How can we fix the curtailment problem? Storage nearer the turbines or just more transmission capacity generally? I presume we'd saturate storage pretty quickly so is it just a case of running more grid wiring from Scotland to say.. Manchester?

robhawkesMar 25, 2026, 8:05 PM
Thanks! The ultimate fix is to finish upgrading the aging grid. There are other things that can improve the situation however, such as building wind farms away from these constraints, storage (but these can sometimes exacerbate constraints), demand flexibility (eg. place demand above constraints), zonal/regional pricing, and probably more I can't remember off the top of my head.

The demand flexibility aspect is already being explored: https://www.gov.uk/government/news/government-to-make-plug-i...

ck2Mar 25, 2026, 7:18 PM
elchMar 25, 2026, 8:56 PM
Meanwhile the average EE prices for business in USD/kWh:

UK: 0.442 USA: 0.148 India: 0.124 China: 0.097 Russia: 0.096

citrin_ruMar 26, 2026, 12:11 PM
Other Europe countries will be a better comparison. Domestic energy prices in Russia are de-facto set by the state so it’s not a useful data point. Don’t know about India but in developing countries electricity prices are often subsidised by the state as a matter of social policy (which IMHO is a bad idea as people who consume more benefit the most).
_aavaa_Mar 25, 2026, 9:25 PM
What is the implication your going for?
librasteveMar 25, 2026, 9:39 PM
its unaffordable
matthewmacleodMar 25, 2026, 11:20 PM
Poor research then, as end user prices are unfortunately not correlated with the cost of renewables.
mickdeek86Mar 26, 2026, 6:14 AM
In the land of the ignorant, the man with one fact is king
gotwazMar 25, 2026, 5:46 PM
Some context would make it more interesting. How much of it was used? How much does wind contribute to full day consumption?
toomuchtodoMar 25, 2026, 7:24 PM
Not to steal from Robin's excellent work, you can see how much it's been (low carbon/renewables generation) over the last twelve months at https://app.electricitymaps.com/map/zone/GB/12mo/monthly (~56% renewables, ~73% low carbon)
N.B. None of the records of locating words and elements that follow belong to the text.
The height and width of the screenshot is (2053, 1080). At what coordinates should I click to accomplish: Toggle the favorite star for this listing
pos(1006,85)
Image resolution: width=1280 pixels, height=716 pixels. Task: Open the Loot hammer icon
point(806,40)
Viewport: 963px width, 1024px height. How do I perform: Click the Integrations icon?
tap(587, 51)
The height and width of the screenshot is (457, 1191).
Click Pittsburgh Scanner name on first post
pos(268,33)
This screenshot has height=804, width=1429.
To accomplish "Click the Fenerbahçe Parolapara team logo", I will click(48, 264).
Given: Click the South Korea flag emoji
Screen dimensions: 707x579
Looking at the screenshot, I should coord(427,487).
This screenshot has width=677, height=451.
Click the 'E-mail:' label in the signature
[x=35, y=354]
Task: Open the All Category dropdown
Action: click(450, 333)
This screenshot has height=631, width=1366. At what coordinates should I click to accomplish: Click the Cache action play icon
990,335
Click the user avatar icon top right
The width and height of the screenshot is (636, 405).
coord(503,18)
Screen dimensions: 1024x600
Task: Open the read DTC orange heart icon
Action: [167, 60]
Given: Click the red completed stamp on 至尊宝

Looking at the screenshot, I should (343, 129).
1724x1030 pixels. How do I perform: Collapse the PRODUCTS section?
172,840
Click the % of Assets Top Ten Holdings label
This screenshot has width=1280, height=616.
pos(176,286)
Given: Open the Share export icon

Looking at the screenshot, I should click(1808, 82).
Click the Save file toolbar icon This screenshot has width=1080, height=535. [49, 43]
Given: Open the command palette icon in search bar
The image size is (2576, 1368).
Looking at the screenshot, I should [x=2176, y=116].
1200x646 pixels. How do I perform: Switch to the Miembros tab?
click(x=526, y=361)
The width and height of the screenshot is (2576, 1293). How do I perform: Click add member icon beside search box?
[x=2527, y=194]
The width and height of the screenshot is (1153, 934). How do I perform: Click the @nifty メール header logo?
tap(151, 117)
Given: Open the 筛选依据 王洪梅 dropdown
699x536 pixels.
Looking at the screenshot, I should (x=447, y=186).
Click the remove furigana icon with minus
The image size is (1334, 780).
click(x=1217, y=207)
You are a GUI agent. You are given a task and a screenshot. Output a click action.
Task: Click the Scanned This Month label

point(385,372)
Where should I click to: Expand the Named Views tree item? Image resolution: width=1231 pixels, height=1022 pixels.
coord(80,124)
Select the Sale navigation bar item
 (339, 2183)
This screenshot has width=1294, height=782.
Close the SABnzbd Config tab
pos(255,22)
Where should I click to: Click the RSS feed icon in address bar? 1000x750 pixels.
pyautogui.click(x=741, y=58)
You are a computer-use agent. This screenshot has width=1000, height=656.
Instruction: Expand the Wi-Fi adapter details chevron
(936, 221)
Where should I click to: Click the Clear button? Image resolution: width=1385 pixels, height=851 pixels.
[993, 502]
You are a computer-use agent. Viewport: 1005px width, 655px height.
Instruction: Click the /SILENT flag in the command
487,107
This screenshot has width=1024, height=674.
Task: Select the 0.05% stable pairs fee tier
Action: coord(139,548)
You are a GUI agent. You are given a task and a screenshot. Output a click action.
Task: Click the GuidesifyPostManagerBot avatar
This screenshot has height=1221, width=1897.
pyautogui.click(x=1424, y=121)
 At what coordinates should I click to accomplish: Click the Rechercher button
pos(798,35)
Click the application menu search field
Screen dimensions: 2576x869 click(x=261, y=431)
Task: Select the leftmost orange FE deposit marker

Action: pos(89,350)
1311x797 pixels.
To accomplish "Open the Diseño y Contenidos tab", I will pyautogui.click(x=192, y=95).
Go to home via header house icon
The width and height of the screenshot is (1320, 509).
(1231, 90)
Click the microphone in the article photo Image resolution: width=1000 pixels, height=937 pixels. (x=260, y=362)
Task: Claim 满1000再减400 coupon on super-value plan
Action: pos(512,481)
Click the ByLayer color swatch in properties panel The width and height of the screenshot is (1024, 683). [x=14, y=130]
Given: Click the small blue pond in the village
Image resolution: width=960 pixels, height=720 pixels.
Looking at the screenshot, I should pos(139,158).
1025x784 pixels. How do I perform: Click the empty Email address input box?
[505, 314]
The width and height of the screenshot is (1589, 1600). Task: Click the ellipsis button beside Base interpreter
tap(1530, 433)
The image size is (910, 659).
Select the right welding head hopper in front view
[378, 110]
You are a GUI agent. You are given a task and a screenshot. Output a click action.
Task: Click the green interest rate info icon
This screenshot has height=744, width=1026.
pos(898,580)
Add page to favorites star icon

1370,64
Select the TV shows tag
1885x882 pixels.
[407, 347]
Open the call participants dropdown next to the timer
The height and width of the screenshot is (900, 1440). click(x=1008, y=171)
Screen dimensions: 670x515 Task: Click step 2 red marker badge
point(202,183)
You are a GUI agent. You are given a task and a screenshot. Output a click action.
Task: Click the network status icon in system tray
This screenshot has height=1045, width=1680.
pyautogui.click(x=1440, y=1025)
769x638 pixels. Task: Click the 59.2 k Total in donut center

(Robin, if there is a way to see this on your site, I could not find it, my apologies!)

robhawkesMar 25, 2026, 7:25 PM
Not at all, my stuff is very niche and the other websites and dashboards do a much better job at filling in the higher-level context.
wiredfoolMar 25, 2026, 7:19 PM
In Ireland, we’re running at about 75% renewables for the day, with most of that being wind. The absolute numbers are smaller, but that’s a peak of about 500 MW of solar and 3.6GW of wind, against something like 5-6Gw of demand.
ortusduxMar 25, 2026, 6:57 PM
robhawkesMar 25, 2026, 7:19 PM
I shed a little more light on the context via my map which you can also find linked on the page: https://renewables-map.robinhawkes.com
plodmanMar 25, 2026, 7:33 PM
And yet we’re about to face an eye watering increase in bills due to the way we’re charged for energy.
SarkieMar 25, 2026, 7:11 PM
Congrats Robin.
robhawkesMar 25, 2026, 7:18 PM
Thanks! Always a surprise and a pleasure seeing my stuff on here
deterministicMar 26, 2026, 3:07 AM
Great website! It would be even more great if it compared total wind generation with total UK power usage for the same time period (with a % for wind power usage).